Dans la rhétorique du Hezbollah, la défaite n’existe pas. Ses victoires sont la preuve de sa supériorité militaire. Ses revers servent à alimenter les croyances autour de la martyrologie, au cœur de la pensée chiite, qui font de ses hommes morts au combat des héros de la cause. C’est dans cette double logique que le secrétaire général du parti de Dieu, Hassan Nasrallah, a commenté, lundi, les affrontements qui ont opposé jeudi dernier des membres du tandem chiite Amal-Hezbollah à des éléments armés chrétiens appartenant probablement aux Forces libanaises, dans le secteur de Tayouné. D’un côté, il a fait étalage de sa force, en affirmant pour la première fois qu’il dispose de « 100 000 combattants », une façon d’effrayer l’adversaire, mais aussi de rassurer sa base. De l’autre, il a insisté sur son statut de victime, renouant avec un discours qui a longtemps été central pour le parti et qui réapparaît au premier plan à un moment où les choses se compliquent pour lui sur la scène nationale. Le Hezbollah a en effet été confronté à trois situations délicates en quelques mois, mettant en relief la détérioration de ses rapports avec les autres communautés : l’interception d’une de ses camionnettes transportant un lance-roquettes dans le village druze de Chouaya, les affrontements qui ont opposé des membres du parti aux tribus sunnites à Khaldé et enfin les événements de jeudi dernier.
Par le passé, la formation chiite est toujours sortie renforcée des « incidents » sécuritaires dans lesquelles elle était directement impliquée. Le 13 septembre 1993, l’armée libanaise ouvre le feu sur une manifestation du Hezbollah dans la banlieue sud de Beyrouth. À cette époque, le parti vient de faire son entrée sur la scène politique. Mais cette altercation lui permet de prendre plus de poids dans l’arène libanaise à la suite d’un accord avec le régime syrien, à l’époque puissance occupante. En 2003, le scénario est sensiblement le même. À la suite d’un autre conflit avec l’armée, qui fait des victimes dans la région de Hay el-Sellom, le Hezbollah renforce ses relations avec la Syrie, ce qui le conduit par la suite à participer pour la première fois au Conseil des ministres en 2005.
Rebelote en 2008. La milice chiite est une nouvelle fois opposée à l’armée dans des combats qui se déroulent près de l’église Mar Mikhaël à Chiyah.

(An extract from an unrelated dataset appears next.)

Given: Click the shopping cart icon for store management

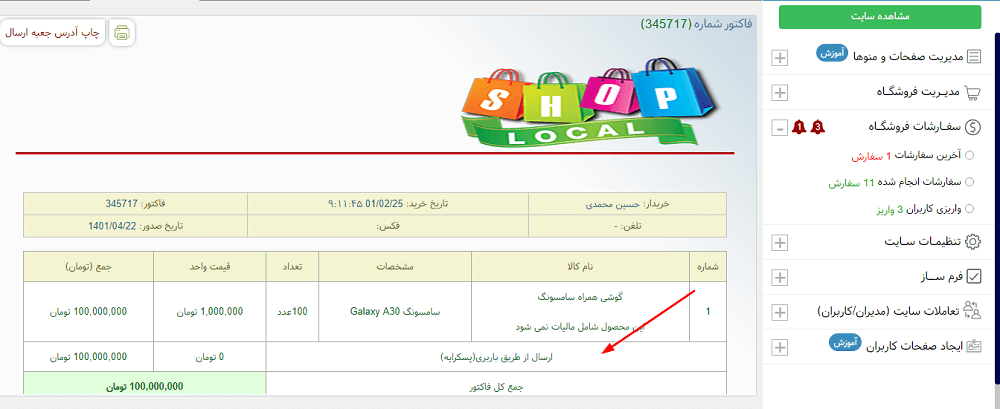Looking at the screenshot, I should [973, 92].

À la suite de l’incident, le commandant en chef de l’armée de l’époque, Michel Sleiman, est contraint de présenter ses excuses aux commandements du Hezbollah et du mouvement Amal, et des officiers et membres de l’armée sont sanctionnés. Tout cela se traduit politiquement ensuite par l’accord de Doha – après les événements sanglants du 7 mai, au cours desquels le Hezbollah a envahi plusieurs quartiers de Beyrouth et de la montagne – qui accorde une minorité de blocage au parti chiite.

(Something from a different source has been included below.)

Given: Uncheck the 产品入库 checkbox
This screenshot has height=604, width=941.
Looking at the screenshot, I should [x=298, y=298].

« Pas question que le Hezb tombe dans ce piège »
Le Hezbollah cherche une nouvelle fois à convertir politiquement les derniers incidents. Il ne souhaite pas poursuivre l’escalade sur le plan militaire, mais affaiblir le plus possible le chef des Forces libanaises Samir Geagea dans le bras de fer qui l’oppose à son allié chrétien, Gebran Bassil. Il s’agit pour lui de contrecarrer ce qu’il assimile à un complot, mené par les États-Unis avec l’aide de l’Arabie saoudite et des FL. « Les incidents de Chouaya, de Khaldé et de Tayouné ont été planifiés. L’objectif est de semer la zizanie entre les communautés libanaises pour arriver à un nouvel accord politique qui exigera que le Hezbollah rende ses armes », assure un cadre du parti. Le Hezbollah a très souvent recours à la théorie du complot lorsqu’il s’agit d’analyser un événement sur la scène locale. « D’autres incidents de ce type vont avoir lieu. Mais il n’est pas question que l’on tombe dans ce piège », ajoute le cadre du parti.
Le Hezbollah a désormais un objectif clair : casser la dynamique des FL, à l’approche des élections législatives. Le parti pro-iranien semble considérer que les FL ont le vent en poupe dans la rue chrétienne et qu’elles sont les seules à pouvoir contester sa domination. Pour inverser la tendance, la formation chiite a d’abord envisagé l’arme judiciaire. L’idée était de recourir à la Cour de justice, afin de demander la dissolution des FL ou des poursuites contre Samir Geagea. Mais cette option a été abandonnée pour un certain nombre de raisons, dont la première est que le contexte n’est plus le même que dans les années 1990. En 1997, la Cour de justice avait condamné Samir Geagea à la peine de mort commuée en détention à perpétuité. Celui-ci avait dû attendre le départ des Syriens, en 2005, pour sortir de prison après l’adoption d’une loi d’amnistie par le Parlement. Le Liban n’est plus sous tutelle syrienne et Samir Geagea jouit aujourd’hui d’une certaine popularité dans la rue chrétienne. Une telle action aurait pu au contraire le renforcer. Dès lors, la formation chiite a décidé d’entamer la bataille politique, à quelques mois des législatives prévues pour le 27 mars prochain.
Risque
Le Hezbollah a pour objectif d’isoler les FL afin d’éviter un scénario qui les verrait sortir renforcées des prochaines élections. Hassan Nasrallah n’a pas ménagé ses efforts pour ternir l’image de Samir Geagea auprès des rues sunnite (en rappelant l’épisode de la démission forcée de Saad Hariri en 2017 depuis Riyad, affirmant que le chef des FL avait alors voulu aller directement à de nouvelles consultations parlementaires pour nommer un nouveau Premier ministre), mais surtout chrétienne, dans sa longue allocution de lundi. Le présentant comme la plus grande menace pour la paix civile, et même pour les chrétiens, il a mis en exergue toutes les « fautes » accumulées par le chef des FL par le passé et qui peuvent avoir un certain écho auprès des publics visés.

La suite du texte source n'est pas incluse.